August 28, 2021 1:53:38 am
By 2050, 80 per cent of Nariman Point and Mantralaya will be under water and about 70 per cent of the city’s A, B, C and D wards, which cover major parts of south Mumbai, will be submerged due to rise in the sea level, BMC Commissioner Iqbal Singh Chahal said on Friday.
Speaking at the launch of Mumbai Climate Action Plan website, Chahal said: “We are getting warnings from nature (extreme weather events like heavy rainfall) and if we do not wake up, it will be a dangerous situation for the next 25 years. And it will not only be the next generation but the current generation will also suffer.”
The areas he spoke of included around 80 per cent of Cuffe Parade, Mantralaya in Churchgate and Nariman Point. Localities like Umarkhadi, Mohammad Ali Road, Marine Lines, Girgaon and Breach Candy, all in island city, are also set to face flooding up to 70 per cent by 2050 due to climate change.
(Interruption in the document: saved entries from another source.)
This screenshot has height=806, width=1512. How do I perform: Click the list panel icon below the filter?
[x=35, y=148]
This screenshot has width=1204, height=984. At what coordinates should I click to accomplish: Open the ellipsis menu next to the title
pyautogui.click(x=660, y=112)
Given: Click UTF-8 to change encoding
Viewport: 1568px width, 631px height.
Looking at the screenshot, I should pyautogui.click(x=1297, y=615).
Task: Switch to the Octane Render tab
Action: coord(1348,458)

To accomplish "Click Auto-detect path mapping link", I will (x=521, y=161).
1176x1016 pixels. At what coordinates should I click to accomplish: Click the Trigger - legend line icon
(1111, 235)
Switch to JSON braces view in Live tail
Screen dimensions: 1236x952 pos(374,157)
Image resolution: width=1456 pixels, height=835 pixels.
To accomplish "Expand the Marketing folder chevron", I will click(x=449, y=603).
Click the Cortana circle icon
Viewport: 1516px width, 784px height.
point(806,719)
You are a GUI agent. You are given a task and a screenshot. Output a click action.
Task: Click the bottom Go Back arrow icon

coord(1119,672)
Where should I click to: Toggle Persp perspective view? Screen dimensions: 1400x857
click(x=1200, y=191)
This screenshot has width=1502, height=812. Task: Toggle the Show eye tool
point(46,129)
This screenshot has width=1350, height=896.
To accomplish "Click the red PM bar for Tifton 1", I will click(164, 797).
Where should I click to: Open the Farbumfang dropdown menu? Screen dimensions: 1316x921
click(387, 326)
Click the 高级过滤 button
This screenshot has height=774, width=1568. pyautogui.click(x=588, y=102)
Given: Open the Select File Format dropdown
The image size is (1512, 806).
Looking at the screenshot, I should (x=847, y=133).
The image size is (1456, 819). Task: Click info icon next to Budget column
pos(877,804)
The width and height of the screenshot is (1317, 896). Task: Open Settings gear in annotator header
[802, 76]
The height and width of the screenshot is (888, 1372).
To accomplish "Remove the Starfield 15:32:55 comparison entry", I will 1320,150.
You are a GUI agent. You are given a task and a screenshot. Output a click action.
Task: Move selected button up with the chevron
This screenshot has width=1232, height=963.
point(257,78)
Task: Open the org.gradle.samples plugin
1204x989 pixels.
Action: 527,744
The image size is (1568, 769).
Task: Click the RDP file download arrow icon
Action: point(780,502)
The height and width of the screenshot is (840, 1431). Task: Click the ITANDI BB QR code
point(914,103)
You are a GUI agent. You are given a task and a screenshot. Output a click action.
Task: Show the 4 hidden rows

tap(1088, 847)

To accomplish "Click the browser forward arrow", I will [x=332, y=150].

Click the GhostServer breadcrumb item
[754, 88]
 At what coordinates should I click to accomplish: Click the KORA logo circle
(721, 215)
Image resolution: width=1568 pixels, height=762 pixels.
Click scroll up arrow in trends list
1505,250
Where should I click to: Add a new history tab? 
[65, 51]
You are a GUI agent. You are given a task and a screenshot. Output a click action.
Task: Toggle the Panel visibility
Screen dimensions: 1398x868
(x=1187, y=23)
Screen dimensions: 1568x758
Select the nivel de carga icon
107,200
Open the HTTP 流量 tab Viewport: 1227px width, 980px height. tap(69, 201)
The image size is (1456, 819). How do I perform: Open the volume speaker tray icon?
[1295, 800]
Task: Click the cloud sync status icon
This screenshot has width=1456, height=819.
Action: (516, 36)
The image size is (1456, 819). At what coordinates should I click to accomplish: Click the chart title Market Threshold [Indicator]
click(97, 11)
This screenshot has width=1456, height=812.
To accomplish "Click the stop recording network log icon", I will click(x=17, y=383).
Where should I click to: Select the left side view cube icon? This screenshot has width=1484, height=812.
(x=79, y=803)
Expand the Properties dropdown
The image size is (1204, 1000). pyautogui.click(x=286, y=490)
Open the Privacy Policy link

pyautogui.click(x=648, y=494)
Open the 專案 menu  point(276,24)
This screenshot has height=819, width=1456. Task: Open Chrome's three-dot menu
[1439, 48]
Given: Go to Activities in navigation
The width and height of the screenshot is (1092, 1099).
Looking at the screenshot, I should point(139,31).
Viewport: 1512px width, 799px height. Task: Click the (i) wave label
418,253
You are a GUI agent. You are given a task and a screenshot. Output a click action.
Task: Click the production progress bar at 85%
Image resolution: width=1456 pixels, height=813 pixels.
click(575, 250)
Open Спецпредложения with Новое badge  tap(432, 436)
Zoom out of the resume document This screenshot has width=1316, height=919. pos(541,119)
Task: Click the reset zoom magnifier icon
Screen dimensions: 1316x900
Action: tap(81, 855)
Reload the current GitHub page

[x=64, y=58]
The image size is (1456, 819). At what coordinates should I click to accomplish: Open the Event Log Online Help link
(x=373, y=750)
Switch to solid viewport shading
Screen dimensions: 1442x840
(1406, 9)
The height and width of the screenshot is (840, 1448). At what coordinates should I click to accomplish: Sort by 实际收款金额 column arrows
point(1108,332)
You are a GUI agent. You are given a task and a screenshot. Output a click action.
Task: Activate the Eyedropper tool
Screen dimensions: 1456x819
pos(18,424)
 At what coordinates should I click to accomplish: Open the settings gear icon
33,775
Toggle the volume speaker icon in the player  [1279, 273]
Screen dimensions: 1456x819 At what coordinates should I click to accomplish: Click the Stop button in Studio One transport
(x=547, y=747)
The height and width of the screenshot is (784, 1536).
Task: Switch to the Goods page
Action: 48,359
“Earlier, we used to hear about climate change events like melting glaciers but it was not directly affecting us. But now it has come to our doorstep,” said Chahal.
Last February, a report from McKinsey India had stated that by 2050, Mumbai will see a 25 per cent increase in the intensity of flash floods and a 0.5 metre rise in the sea level, which will affect two to three million people living within 1 km radius of the coastline. Experts have also warned that extreme rainfall events will become more frequent in Mumbai.
“In the last 15 months, there have been three cyclones. On August 5, 2020, many parts of south Mumbai were submerged in up to 5-ft of water due to heavy rain. There was no cyclone warning that day but the situation was like a cyclone,” Chahal said while recounting flooding at Marine Drive and Girgaon Chowpatty.
He added that the city is witnessing extreme weather events like heavy rain in very less time. This year, 70 per cent of July’s average rainfall was received in just four days – from July 17 to 20. In May, while the average rainfall is zero, 200 mm of rainfall was recorded due to cyclone.
In recent years, Mumbai has been witnessing at least two to three days of extreme rainfall during monsoon. This year alone, on July 16 and 18, Mumbai recorded over 235 mm and 253 mm of rainfall, respectively, within a few hours leading to flooding in many parts of the city. It also faced the first extremely severe cyclonic storm Tauktae.